> [What this task involves] Render every line of the records below as a numbered list, and leave out the blank lines.

> [Stored dataset items]
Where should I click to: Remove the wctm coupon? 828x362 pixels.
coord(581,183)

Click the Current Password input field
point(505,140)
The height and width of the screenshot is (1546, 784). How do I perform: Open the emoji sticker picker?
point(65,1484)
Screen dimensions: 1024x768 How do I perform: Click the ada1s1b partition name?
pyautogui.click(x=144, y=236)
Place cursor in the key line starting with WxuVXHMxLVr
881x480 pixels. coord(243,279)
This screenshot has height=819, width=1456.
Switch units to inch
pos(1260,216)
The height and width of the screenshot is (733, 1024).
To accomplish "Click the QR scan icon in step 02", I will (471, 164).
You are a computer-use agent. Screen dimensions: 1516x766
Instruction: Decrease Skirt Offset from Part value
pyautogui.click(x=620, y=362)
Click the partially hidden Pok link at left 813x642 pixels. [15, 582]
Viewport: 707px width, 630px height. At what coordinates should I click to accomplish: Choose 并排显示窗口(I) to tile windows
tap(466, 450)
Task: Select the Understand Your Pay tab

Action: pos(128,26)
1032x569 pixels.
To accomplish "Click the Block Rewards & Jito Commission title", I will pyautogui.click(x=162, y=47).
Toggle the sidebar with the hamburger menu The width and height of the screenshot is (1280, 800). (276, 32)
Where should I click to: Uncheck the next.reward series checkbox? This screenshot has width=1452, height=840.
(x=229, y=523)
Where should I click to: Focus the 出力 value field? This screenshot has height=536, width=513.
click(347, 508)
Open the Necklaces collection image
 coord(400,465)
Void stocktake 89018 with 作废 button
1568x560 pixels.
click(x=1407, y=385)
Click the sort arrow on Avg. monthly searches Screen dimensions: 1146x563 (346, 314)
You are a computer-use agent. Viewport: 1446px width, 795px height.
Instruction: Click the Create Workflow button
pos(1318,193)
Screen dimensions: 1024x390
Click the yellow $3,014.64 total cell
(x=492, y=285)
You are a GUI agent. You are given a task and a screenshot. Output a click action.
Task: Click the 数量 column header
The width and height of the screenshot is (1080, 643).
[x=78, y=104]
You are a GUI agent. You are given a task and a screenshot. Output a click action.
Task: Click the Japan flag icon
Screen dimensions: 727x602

> [Result of the task]
1. Where should I click to: Remove the wctm coupon? 828x362 pixels.
2. coord(581,183)
3. Click the Current Password input field
4. point(505,140)
5. The height and width of the screenshot is (1546, 784). How do I perform: Open the emoji sticker picker?
6. point(65,1484)
7. Screen dimensions: 1024x768 How do I perform: Click the ada1s1b partition name?
8. pyautogui.click(x=144, y=236)
9. Place cursor in the key line starting with WxuVXHMxLVr
10. 881x480 pixels. coord(243,279)
11. This screenshot has height=819, width=1456.
12. Switch units to inch
13. pos(1260,216)
14. The height and width of the screenshot is (733, 1024).
15. To accomplish "Click the QR scan icon in step 02", I will (471, 164).
16. You are a computer-use agent. Screen dimensions: 1516x766
17. Instruction: Decrease Skirt Offset from Part value
18. pyautogui.click(x=620, y=362)
19. Click the partially hidden Pok link at left 813x642 pixels. [15, 582]
20. Viewport: 707px width, 630px height. At what coordinates should I click to accomplish: Choose 并排显示窗口(I) to tile windows
21. tap(466, 450)
22. Task: Select the Understand Your Pay tab
23. Action: pos(128,26)
24. 1032x569 pixels.
25. To accomplish "Click the Block Rewards & Jito Commission title", I will pyautogui.click(x=162, y=47).
26. Toggle the sidebar with the hamburger menu The width and height of the screenshot is (1280, 800). (276, 32)
27. Where should I click to: Uncheck the next.reward series checkbox? This screenshot has width=1452, height=840.
28. (x=229, y=523)
29. Where should I click to: Focus the 出力 value field? This screenshot has height=536, width=513.
30. click(347, 508)
31. Open the Necklaces collection image
32.  coord(400,465)
33. Void stocktake 89018 with 作废 button
34. 1568x560 pixels.
35. click(x=1407, y=385)
36. Click the sort arrow on Avg. monthly searches Screen dimensions: 1146x563 (346, 314)
37. You are a computer-use agent. Viewport: 1446px width, 795px height.
38. Instruction: Click the Create Workflow button
39. pos(1318,193)
40. Screen dimensions: 1024x390
41. Click the yellow $3,014.64 total cell
42. (x=492, y=285)
43. You are a GUI agent. You are given a task and a screenshot. Output a click action.
44. Task: Click the 数量 column header
45. The width and height of the screenshot is (1080, 643).
46. [x=78, y=104]
47. You are a GUI agent. You are given a task and a screenshot. Output a click action.
48. Task: Click the Japan flag icon
49. Screen dimensions: 727x602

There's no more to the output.